Meshing Around:
Dynamic Adaptive Tessellation using D3D12 Mesh Shaders

An implementation of Adaptive GPU Tessellation with Compute Shaders by Jad Khoury, Jonathan Dupuy, and Christophe Riccio in DirectX12.
Based on the GDC Talk Re-inventing the wheel for snow rendering presented at GDC 2023 by Paolo Surricchio.
Started as an Independent Study in Spring 2024 under Professor Adam Mally during my Masters in Computer Graphics & Game Technology at the University of Pennsylvania.
Developer: Saksham Nagpal
- LinkedIn
- Portfolio
Tested on: Windows 11 Home, AMD Ryzen 7 6800H Radeon @ 3.2GHz 16GB, NVIDIA GeForce RTX 3050 Ti Laptop GPU 4096MB

Meshing Around:Dynamic Adaptive Tessellation using D3D12 Mesh Shaders

Motivation

GDC Talk on God of War: Ragnarok's Snow Rendering

In Fall 2023, I started learning about Mesh Shaders, and at the same time came across the 2023 GDC Talk Re-inventing the wheel for snow rendering given by Paolo Surricchio, a Senior Staff Rendering Programmer at Santa Monica Studio.
In the talk, Paolo talks about how the crazy volumes of snow in God of War: Ragnarok for Fimbulwinter posed a challenge to their existing methodology of rendering snow using Screen-Space Parallax Mapping.

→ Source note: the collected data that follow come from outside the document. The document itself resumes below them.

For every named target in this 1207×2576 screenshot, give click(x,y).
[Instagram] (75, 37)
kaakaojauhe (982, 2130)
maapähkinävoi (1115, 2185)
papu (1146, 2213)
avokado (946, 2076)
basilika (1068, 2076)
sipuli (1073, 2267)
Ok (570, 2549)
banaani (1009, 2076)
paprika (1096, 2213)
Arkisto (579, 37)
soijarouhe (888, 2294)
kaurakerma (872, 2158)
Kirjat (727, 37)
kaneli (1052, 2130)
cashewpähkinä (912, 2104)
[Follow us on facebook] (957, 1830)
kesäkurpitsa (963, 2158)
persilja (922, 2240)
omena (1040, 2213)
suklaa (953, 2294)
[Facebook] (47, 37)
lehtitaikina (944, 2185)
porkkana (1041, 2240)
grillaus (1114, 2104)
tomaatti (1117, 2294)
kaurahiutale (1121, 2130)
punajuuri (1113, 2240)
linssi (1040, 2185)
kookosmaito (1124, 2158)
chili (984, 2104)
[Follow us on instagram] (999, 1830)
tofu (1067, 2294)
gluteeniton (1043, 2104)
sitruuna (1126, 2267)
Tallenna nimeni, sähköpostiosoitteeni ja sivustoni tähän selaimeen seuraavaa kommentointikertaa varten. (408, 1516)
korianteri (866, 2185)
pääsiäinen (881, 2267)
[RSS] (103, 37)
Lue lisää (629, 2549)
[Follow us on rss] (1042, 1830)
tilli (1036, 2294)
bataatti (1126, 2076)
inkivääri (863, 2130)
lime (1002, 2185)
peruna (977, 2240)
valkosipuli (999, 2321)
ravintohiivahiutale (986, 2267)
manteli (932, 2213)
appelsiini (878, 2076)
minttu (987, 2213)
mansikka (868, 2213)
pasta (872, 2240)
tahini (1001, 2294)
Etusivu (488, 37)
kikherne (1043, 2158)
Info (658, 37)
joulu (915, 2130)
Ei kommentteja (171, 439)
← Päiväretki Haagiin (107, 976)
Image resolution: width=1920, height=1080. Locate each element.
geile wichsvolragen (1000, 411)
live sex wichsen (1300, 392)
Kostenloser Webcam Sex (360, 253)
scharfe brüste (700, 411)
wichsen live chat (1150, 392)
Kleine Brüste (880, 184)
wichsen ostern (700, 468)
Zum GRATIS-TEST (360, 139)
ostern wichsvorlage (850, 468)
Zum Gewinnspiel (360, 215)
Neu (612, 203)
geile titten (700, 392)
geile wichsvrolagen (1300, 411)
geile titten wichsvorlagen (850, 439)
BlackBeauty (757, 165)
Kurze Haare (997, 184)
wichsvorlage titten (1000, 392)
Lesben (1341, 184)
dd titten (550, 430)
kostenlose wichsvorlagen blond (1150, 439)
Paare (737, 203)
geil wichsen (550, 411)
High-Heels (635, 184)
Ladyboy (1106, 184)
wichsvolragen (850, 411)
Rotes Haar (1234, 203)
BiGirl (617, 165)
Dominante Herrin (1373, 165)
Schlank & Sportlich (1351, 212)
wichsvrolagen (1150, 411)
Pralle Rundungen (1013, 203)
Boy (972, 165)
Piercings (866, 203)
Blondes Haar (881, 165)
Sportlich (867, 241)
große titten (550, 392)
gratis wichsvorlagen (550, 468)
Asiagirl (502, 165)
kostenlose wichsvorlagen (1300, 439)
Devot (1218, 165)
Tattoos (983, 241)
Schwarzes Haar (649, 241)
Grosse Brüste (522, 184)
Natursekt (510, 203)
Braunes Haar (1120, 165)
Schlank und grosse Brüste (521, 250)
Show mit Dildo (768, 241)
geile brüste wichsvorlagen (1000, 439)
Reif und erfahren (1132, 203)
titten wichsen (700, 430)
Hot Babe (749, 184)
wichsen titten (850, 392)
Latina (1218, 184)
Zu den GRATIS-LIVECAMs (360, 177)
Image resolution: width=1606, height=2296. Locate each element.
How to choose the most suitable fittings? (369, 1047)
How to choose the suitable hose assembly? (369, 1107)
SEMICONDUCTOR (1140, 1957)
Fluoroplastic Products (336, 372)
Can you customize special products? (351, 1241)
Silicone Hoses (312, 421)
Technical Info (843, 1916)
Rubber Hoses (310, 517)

Some key take-aways regarding the issues were:
- Variable rendering cost, worst when snow looks the best - not ideal for a LOT of snow required in Ragnarok
- Needs a lot of hand tuning
- Artifacts like these:

His team ran some tests and found that geometry displacement in selective areas would align with their performance requirements as well as art direction:
- A quick test by the rendering team using the hardware tessellation pipeline:
- An image shared in the talk. The yellow area shows sparse, large triangles as hardly any detail is required, in contrast to the red area marking a section of terrain needing much more detail:
Paolo also talks on a high level about their solution to the above problem, and this is how I understood it:
- A compute shader divides the terrain mesh into meshlets:
- It then decides whether to draw the meshlet with the regular vertex pipeline or with the hardware tessellation:

And it got me thinking...

Well, SMS is using Compute Shaders to chop up meshes into meshlets. Mesh Shaders are known to use meshlets for rendering, so can I implement their approach using the same?
At this point, I only knew that Mesh Shaders, well, existed. I had no technical understanding of what they are, and would need to do a lot of research to understand them.
I understand that mesh shaders are only supported by modern graphics APIs like Vulkan, D3D12, and Metal, and this is probably why SMS didn't use them because they needed to support older consoles like the PS4 (which don't support Mesh Shaders afaik but I may be wrong). But I haven't really worked deeply with any of these modern APIs, and would need to learn one to begin with.
Regardless of which API I use, I won't be able to use the Hardware Tessellation pipeline anymore, since Mesh Shaders collapse all the vertex/primitive processing steps in the pipeline before the rasterizer into a single one. So I would need to figure out a compute-based approach to achieve the same (wouldn’t even want to use it even if could, Paulo mentioned a fixed high-entry cost of 30% to 40% even with a passthrough hull shader).

Goals

The first task must be learning DirectX12. Why I picked DirectX12? Well, the reasons are selfishly and stupidly twofold:
- During the entire duration of 2 years of my Masters, I have had some sort of exposure to OpenGL, WebGL, Vulkan, and WebGPU. So this would be a chance to try my hand at something new.
- My upcoming job requires me to work with DirectX12, so it makes sense for me to get my hands dirty with it already.
Also, simultaneously, learn about Mesh Shaders - what even are they? Why do they even matter?
Look for research work (if any) on compute-based tessellation.
Get to work! Make something!

Learning DirectX12

I had a strong feeling that this was going to be daunting, and I most definitely was right. Having mostly worked with OpenGL, D3D12 was a bit overwhelming. Having done a school project using Vulkan definitely prepared me, but the task was (and continues to be) challenging nonetheless.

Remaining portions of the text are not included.